Continue the passage on climate justice and the worth of nonhuman life from the point where it stops.

• Passage given
— begin —

I often hear sincere climate justice activists say that since it is likely that life on earth will find a way to come back like it has in previous mass extinction events that the real or primary reason to address the climate crisis is for the survival of the human species.

There is some truth in this assertion. Yes, life will likely find a way to come back as it has before, but if we are only addressing the climate crisis to save ourselves and our species then we fail to see the real loss and suffering that we are also causing our nonhuman siblings in life on this planet.

What we are doing to the planet is having and will continue to have a profound impact on non-human life, and the suffering we are causing nonhuman life is wrong in itself even if it did not also threaten the survival of the human species. If we take out ourselves through climate inaction, we will take out much of currently existing nonhuman life with us, and that life matters for its own sake.

The way forward to a deep commitment to climate justice is a recognition that we are all persons in a greater ecological community and the other members of our ecological community also have inherent worth that ought to respected. Yes, we are fighting for the survival of the human species, but we are also fighting for the survival and flourishing of so much more than ourselves.

— end —

• Dataset extract
— begin —

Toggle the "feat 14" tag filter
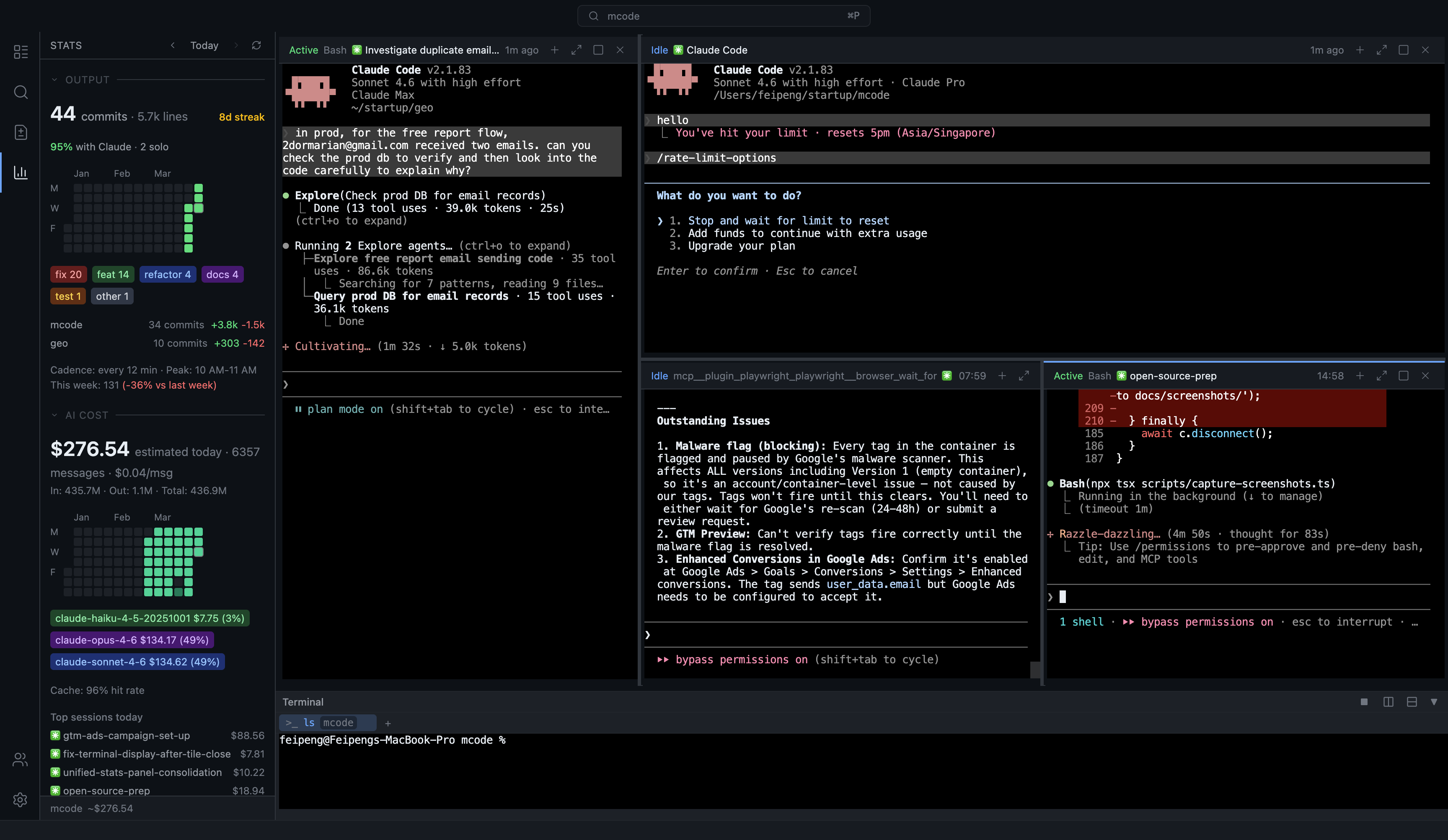 coord(113,274)
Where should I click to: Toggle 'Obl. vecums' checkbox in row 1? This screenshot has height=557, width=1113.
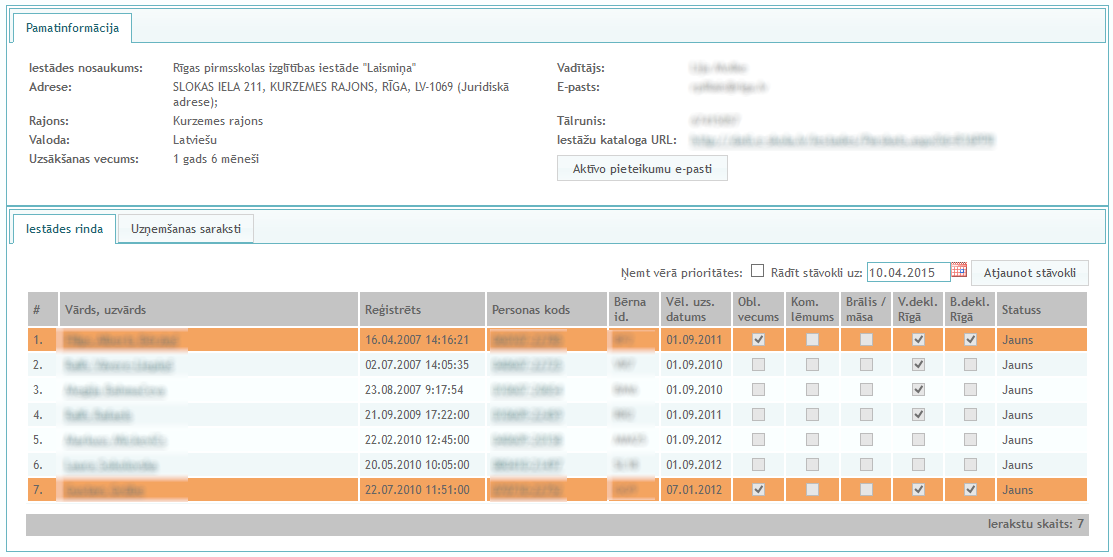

— end —

• In response
It is difficult for some of us to think and act in non-anthropocentric ways. Most of us have been conditioned to view the world in dualistic and hierarchical ways with humans separate from and on top of nature. This attitude is one of the primary reasons that our human survival and the survival of other forms of life are now threatened.

The way forward to radical systemic change for a livable climate is to realize that we are not just saving ourselves; we are cooperating with our ecological communities to save as much life, both human and nonhuman, as we possibly can. In this attitude of love for the other members of our ecological community, we might even find a deeper salvation as members of the community of all life than we ever thought possible.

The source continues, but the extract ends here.